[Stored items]

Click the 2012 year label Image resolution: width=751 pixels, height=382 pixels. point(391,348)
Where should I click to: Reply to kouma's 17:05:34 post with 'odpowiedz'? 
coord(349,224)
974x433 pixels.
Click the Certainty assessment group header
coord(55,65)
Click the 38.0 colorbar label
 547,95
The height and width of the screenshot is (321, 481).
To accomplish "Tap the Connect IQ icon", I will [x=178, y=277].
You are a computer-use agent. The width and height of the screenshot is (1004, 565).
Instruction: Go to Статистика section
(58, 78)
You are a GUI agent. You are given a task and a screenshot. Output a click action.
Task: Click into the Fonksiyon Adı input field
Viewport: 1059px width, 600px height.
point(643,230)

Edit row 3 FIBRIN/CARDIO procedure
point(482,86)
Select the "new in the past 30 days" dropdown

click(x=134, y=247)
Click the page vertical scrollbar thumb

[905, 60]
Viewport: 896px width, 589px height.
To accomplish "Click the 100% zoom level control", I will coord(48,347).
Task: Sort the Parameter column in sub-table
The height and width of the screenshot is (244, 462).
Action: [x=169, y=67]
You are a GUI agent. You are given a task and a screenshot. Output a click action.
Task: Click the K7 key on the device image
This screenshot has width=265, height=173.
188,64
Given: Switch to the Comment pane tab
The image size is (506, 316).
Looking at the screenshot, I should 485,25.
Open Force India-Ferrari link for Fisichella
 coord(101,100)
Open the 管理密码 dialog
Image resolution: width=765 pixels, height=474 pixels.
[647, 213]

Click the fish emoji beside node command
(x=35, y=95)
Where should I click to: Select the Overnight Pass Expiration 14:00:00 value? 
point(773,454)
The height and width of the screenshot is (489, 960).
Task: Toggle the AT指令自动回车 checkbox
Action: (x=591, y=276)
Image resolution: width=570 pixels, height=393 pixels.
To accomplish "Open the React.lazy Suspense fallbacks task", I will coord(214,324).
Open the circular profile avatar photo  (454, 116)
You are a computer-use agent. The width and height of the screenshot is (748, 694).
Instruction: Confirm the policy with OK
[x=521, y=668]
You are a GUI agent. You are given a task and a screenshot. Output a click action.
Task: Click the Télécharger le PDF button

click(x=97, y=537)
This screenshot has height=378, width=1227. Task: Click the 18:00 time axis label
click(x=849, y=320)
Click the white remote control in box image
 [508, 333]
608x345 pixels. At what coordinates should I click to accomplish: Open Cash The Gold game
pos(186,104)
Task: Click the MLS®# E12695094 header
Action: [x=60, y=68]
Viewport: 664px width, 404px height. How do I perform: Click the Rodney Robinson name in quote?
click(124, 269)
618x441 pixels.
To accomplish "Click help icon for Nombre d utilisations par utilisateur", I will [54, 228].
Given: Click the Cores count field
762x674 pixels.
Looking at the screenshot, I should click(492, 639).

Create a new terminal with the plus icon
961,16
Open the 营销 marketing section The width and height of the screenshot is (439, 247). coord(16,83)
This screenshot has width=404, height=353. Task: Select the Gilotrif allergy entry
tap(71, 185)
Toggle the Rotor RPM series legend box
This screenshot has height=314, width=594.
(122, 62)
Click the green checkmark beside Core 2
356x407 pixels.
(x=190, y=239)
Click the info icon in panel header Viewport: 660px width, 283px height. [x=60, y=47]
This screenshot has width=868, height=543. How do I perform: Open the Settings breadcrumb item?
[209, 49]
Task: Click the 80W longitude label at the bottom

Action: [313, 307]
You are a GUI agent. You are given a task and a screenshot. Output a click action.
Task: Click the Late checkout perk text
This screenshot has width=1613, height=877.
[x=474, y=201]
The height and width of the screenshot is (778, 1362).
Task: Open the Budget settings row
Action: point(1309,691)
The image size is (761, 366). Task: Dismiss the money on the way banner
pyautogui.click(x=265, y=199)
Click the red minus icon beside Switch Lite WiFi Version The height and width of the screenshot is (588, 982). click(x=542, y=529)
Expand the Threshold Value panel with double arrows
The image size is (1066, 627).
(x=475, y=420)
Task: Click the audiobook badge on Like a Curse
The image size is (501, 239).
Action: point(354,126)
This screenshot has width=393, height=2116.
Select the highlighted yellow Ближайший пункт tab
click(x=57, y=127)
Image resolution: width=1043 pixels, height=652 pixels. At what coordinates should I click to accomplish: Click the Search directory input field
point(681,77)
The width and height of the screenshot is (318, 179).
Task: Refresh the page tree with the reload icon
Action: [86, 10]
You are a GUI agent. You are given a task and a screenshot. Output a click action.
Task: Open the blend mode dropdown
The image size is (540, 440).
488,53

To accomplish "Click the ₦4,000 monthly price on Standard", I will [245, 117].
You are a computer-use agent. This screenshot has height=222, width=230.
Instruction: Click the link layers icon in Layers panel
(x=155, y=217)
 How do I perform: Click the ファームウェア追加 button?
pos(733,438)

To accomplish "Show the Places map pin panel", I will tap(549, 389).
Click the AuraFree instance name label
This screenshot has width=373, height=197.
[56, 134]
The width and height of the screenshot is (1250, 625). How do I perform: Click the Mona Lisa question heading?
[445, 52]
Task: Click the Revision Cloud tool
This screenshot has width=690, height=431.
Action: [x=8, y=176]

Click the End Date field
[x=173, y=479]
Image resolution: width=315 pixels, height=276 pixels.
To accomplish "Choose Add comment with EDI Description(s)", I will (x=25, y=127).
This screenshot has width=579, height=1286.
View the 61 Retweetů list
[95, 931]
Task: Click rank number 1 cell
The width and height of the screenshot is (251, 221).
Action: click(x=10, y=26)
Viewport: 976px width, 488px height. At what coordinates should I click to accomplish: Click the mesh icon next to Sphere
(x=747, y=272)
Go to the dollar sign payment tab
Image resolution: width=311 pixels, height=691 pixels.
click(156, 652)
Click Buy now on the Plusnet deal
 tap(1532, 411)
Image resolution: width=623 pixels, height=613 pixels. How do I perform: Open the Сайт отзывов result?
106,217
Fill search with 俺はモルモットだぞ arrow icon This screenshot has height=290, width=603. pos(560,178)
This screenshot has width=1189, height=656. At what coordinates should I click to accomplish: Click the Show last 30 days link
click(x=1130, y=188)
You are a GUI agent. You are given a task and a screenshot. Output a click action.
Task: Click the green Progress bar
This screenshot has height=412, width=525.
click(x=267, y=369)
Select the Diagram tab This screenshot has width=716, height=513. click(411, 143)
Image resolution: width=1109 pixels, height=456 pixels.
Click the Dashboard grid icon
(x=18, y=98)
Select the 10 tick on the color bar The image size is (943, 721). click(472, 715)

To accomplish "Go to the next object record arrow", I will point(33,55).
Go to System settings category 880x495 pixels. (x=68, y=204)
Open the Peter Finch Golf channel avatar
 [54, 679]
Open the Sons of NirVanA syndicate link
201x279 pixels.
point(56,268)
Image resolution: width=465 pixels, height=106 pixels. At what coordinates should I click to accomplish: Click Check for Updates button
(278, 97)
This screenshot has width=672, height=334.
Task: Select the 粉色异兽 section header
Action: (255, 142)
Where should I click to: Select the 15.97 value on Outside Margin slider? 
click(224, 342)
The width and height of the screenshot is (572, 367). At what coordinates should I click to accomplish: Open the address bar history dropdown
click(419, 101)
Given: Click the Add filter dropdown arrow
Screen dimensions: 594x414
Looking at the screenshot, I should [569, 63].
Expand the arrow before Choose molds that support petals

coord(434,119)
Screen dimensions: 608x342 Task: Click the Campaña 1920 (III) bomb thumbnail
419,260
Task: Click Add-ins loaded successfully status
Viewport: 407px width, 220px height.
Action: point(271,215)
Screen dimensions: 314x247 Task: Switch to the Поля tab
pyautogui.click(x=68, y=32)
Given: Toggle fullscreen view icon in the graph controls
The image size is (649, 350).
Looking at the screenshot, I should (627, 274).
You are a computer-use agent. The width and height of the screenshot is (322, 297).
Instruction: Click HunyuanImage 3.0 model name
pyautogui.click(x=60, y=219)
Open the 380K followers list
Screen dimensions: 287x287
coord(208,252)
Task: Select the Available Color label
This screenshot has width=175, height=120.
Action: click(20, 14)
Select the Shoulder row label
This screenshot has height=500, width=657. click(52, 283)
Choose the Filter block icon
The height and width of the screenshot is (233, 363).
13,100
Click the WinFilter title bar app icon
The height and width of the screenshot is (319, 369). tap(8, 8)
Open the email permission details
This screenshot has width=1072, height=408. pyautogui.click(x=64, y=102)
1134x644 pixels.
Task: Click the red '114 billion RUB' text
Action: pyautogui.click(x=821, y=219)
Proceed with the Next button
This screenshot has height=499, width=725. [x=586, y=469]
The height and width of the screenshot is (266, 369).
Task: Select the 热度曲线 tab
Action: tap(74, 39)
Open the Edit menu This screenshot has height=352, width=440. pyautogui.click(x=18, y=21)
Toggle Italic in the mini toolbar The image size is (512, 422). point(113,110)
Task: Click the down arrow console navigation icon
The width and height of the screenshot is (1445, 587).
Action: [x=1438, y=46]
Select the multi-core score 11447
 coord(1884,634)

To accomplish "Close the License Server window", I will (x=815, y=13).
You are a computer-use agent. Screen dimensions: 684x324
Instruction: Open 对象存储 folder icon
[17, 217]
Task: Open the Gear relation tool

What you are asked to do: Taking the entries above, write out exactly each line from the one holding "This screenshot has width=175, height=120." to the one holding "Toggle Italic in", both included, and stop there.

Task result:
This screenshot has width=175, height=120.
Action: click(20, 14)
Select the Shoulder row label
This screenshot has height=500, width=657. click(52, 283)
Choose the Filter block icon
The height and width of the screenshot is (233, 363).
13,100
Click the WinFilter title bar app icon
The height and width of the screenshot is (319, 369). tap(8, 8)
Open the email permission details
This screenshot has width=1072, height=408. pyautogui.click(x=64, y=102)
1134x644 pixels.
Task: Click the red '114 billion RUB' text
Action: pyautogui.click(x=821, y=219)
Proceed with the Next button
This screenshot has height=499, width=725. [x=586, y=469]
The height and width of the screenshot is (266, 369).
Task: Select the 热度曲线 tab
Action: tap(74, 39)
Open the Edit menu This screenshot has height=352, width=440. pyautogui.click(x=18, y=21)
Toggle Italic in the mini toolbar The image size is (512, 422). point(113,110)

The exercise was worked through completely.